Even though we have been very busy with the boat, we have found time to visit the Bay area. We stopped at several local places on the way down including Chacala and Matanchen. We have spent most of our time in La Cruz, which seems to be the local cruiser hang out in a small town with local restaurants, farmers markets, etc. For the first time in six months, Gail was more than forty feet from Dave when she and a friend, Sue, escaped to, or rather enjoyed the nearby town of Bucerias for a ladies event of local shopping and dining. Very fun!

We are currently in Paradise Village in Nuevo Vallarta, which does not really seem like Mexico, but American tourism at its best. They really know how to entertain us "gringos" here with lots and lots of food and drink, water activities, and entertainment such as dancing. But probably the best thing of all has been the whales. We are still astounded by the number of humpback whales that exist in this bay and in such relatively shallow water. It is commonplace to see them mating, breaching, and best of all listening to their songs through the water in the late evening!

Check out the other pictures on this site for our Banderas Bay experiences...

Sunday, February 2, 2014

We Have Arrived - Banderas Bay

We have arrived!
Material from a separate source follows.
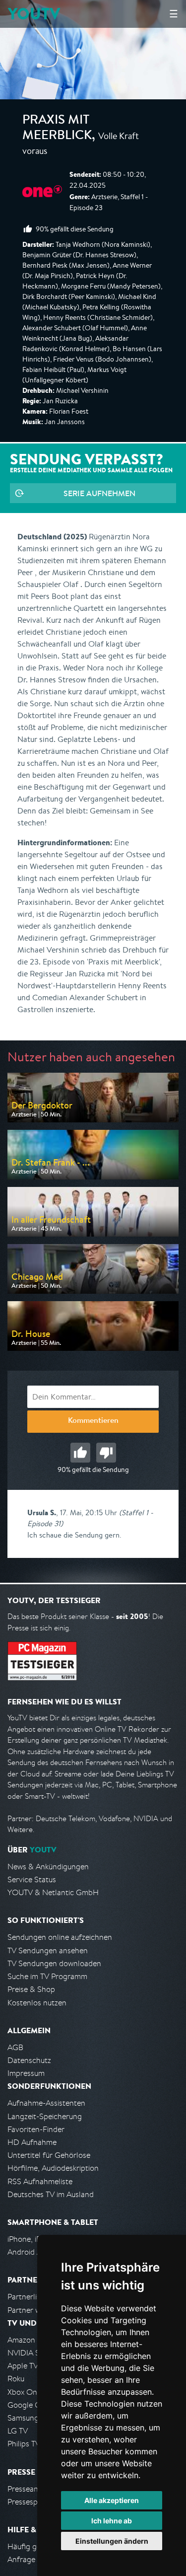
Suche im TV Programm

Banderas Bay which includes the towns of Punta De Mita, La Cruz, Nuevo Vallarta and Puerto Vallarta is our final resting place for the next five weeks until the really big 3,000 mile crossing to the South Pacific in March. Next stop Marquesas Islands!

See below picture for Dave's latest fish story for the day on our way here. Looked like it was going to be a big one.... So glad it wasn't a Mahi Mahi but one of the local prevalent "Bonito" fish or Skipjack with the red flesh. Apparently the larger local fish like this Bonito. As we were trying to deal with the fish, slow the boat down by sail in 20 knot winds as we were rounding the point to come in to Punta De Mita, almost hit another whale which again dived at the last minute! Never a dull moment...

Banderas Bay is teeming with sea life and the whales are all around. Yesterday, we were out in the bay doing some whale watching with other boats and even one person was in a dinghy. We saw quite a few whales and then finally saw a breaching whale! Last night, we kept hearing a sound under the boat and then discovered it was the whales again - way cool!

Today is Super Bowl Sunday. I won't discuss who we are rooting for, but we will be at the Marina Clubhouse along with some of our new friends for the all you can eat wings and ribs (along with all you can drink) for 200 pesos. What a deal! Wishing all our family and friends a happy and safe Super Bowl from here in La Cruz, Mexico.